- **FRAGMENT DOKUMENTU**
● ● ● ● ● ● ●

Znany ze swoich kontrowersyjnych wypowiedzi doradca premiera przy Radzie Medycznej ma nowy, prosty sposób na przekonanie niezaszczepionych, by jednak przyjęły preparat. Jest nim wyższy ZUS dla niezaszczepionych. Z kolei lider PSL postuluje inne, mniej drastyczne rozwiązanie – czyli wysyłanie niezaszczepionym listu z umówioną datą i godziną szczepienia.
Wyższy ZUS dla niezaszczepionych. Według prof. Horbana rozwiązanie jest proste
Niedawno minister zdrowia Adam Niedzielski uspokajał, że za nami prawdopodobnie apogeum czwartej fali, jeśli chodzi o przyrost liczby zakażeń i liczby hospitalizacji. Nie wszyscy jednak podzielają jego pogląd. W rozmowie z „Rzeczpospolitą” prof. Andrzej Horban, znany z kontrowersyjnych wypowiedzi doradca premiera ds. COVID-19, przyznał, że jego zdaniem najgorsze jest dopiero przed nami.

● ● ● ● ● ● ●

Jakie rozwiązanie wobec niezaszczepionych postuluje lider PSL według tekstu o wyższym ZUS-ie dla niezaszczepionych? Poniższe wiersze pochodzą z innego źródła niż tekst.

● ● ● ● ● ● ●

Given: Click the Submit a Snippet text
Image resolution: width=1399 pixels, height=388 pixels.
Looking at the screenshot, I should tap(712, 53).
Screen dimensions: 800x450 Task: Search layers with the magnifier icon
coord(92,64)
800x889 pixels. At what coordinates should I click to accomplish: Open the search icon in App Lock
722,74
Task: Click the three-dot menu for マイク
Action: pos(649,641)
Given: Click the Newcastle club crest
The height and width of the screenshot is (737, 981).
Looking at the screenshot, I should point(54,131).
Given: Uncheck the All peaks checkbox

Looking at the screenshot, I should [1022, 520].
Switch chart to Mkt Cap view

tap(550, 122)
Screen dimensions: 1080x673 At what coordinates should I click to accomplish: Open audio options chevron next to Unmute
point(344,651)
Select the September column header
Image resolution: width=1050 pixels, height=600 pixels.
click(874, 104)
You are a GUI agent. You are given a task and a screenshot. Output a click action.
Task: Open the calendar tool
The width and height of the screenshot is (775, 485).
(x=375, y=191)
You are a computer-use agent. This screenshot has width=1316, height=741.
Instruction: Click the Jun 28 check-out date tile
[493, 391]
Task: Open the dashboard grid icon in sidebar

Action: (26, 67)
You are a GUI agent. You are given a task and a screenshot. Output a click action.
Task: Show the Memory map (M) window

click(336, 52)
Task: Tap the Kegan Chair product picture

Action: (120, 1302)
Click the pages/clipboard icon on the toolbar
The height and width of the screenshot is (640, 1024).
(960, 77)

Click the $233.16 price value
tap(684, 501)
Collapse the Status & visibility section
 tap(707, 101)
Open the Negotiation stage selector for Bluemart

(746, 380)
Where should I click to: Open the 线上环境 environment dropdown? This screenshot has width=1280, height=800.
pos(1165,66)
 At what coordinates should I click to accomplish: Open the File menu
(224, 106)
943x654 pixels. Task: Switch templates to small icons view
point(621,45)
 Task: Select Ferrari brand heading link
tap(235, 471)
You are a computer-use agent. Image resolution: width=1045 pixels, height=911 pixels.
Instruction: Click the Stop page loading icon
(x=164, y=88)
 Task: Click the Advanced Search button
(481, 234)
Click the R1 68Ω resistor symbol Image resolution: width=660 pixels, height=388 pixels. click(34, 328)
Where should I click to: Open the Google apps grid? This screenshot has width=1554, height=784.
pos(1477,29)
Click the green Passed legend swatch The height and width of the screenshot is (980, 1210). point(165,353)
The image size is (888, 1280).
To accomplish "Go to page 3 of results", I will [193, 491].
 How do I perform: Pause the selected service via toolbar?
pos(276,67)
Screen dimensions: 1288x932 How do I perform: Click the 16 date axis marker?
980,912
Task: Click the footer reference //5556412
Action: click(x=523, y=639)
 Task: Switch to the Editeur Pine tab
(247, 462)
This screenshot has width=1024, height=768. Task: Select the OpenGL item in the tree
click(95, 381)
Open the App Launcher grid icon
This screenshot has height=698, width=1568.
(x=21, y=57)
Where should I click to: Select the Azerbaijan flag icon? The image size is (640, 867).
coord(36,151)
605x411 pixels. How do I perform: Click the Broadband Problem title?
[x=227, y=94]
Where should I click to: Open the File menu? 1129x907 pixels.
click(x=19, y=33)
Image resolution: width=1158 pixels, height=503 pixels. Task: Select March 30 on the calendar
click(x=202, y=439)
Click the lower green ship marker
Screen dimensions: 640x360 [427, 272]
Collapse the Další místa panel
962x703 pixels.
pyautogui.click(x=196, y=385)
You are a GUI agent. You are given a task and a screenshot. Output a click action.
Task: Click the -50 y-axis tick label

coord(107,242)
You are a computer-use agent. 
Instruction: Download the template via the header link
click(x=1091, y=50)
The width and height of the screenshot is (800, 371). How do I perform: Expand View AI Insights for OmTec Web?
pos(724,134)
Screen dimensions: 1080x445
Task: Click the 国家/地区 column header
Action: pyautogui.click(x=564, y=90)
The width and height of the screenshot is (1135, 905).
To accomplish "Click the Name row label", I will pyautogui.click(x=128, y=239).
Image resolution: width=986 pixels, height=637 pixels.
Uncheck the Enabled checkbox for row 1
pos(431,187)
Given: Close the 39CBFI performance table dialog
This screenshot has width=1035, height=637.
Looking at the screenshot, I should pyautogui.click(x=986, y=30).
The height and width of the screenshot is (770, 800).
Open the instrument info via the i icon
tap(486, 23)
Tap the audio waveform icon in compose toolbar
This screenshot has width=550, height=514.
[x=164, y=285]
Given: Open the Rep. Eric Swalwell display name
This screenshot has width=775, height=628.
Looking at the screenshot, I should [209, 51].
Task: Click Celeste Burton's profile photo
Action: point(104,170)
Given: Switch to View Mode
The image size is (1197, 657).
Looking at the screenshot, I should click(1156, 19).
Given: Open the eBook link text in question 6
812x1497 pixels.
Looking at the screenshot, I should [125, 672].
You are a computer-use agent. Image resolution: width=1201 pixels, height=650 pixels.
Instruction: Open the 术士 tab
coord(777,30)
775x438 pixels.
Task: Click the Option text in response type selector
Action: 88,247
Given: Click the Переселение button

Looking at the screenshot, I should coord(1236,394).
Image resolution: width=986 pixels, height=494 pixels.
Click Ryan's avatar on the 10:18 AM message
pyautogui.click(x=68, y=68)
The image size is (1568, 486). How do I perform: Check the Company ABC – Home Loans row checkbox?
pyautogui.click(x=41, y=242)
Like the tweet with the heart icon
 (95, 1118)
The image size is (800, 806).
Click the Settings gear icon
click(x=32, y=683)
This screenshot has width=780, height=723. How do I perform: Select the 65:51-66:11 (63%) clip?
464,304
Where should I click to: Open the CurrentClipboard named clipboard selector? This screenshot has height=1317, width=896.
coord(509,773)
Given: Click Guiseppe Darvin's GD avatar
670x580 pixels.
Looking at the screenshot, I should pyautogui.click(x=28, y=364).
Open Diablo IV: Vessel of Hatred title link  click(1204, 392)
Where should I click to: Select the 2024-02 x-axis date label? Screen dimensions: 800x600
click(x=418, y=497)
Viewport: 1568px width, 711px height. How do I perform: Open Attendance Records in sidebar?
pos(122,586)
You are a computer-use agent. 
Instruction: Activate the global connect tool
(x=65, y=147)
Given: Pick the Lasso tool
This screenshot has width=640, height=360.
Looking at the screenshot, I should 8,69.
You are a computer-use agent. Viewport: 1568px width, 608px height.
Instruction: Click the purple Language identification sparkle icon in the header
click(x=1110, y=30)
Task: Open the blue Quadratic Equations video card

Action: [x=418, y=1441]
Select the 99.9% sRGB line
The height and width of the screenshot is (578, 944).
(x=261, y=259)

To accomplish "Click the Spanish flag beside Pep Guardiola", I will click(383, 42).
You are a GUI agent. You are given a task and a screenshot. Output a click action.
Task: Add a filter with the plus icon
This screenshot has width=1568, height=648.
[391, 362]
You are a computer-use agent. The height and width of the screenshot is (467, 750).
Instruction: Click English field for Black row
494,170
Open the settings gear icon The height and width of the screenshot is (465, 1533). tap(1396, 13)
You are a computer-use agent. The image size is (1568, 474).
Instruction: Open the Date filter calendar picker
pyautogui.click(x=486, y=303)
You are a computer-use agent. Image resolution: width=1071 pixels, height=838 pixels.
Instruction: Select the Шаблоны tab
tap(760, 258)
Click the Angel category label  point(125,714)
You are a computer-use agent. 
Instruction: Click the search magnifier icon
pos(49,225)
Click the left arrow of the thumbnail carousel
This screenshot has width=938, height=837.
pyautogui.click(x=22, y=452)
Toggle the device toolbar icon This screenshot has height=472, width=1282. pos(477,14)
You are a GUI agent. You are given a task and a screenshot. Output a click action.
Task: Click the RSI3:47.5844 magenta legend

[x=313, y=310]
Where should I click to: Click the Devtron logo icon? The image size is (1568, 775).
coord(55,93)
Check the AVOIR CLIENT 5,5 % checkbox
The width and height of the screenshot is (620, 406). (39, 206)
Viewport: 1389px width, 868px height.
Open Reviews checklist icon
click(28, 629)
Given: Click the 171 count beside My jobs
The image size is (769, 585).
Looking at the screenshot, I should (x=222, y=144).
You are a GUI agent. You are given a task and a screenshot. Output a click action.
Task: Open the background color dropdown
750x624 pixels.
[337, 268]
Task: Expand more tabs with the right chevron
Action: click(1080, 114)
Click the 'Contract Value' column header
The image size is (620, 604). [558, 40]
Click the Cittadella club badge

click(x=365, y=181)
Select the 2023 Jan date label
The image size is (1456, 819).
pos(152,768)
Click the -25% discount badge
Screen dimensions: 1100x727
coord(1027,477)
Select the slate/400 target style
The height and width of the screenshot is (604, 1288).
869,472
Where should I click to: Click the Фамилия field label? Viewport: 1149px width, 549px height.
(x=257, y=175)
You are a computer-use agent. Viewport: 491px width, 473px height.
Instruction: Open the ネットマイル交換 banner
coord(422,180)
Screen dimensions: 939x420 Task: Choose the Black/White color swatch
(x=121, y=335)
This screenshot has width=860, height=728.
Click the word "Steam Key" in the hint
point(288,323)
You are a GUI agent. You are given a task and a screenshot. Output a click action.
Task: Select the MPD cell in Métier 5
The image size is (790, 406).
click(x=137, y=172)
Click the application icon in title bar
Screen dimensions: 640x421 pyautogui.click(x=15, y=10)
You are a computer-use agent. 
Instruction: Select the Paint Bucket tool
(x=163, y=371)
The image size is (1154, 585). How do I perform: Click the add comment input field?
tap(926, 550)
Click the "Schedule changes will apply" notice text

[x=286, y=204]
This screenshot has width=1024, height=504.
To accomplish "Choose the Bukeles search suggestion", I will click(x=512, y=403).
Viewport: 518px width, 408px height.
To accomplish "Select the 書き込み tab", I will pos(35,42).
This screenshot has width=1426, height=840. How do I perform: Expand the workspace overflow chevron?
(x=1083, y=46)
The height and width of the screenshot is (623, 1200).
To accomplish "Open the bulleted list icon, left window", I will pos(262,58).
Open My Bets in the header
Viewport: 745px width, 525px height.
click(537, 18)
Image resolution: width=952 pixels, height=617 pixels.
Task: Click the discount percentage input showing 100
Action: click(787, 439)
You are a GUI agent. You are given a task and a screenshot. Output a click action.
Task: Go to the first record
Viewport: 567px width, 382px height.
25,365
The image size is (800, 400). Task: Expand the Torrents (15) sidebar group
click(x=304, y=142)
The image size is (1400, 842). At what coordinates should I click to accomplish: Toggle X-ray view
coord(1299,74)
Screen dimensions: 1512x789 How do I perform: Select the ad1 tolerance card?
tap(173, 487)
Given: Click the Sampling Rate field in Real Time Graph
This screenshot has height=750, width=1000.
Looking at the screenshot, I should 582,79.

● ● ● ● ● ● ●

- **ODPOWIEDŹ DO ZADANIA**
Wysyłanie niezaszczepionym listu z umówioną datą i godziną szczepienia.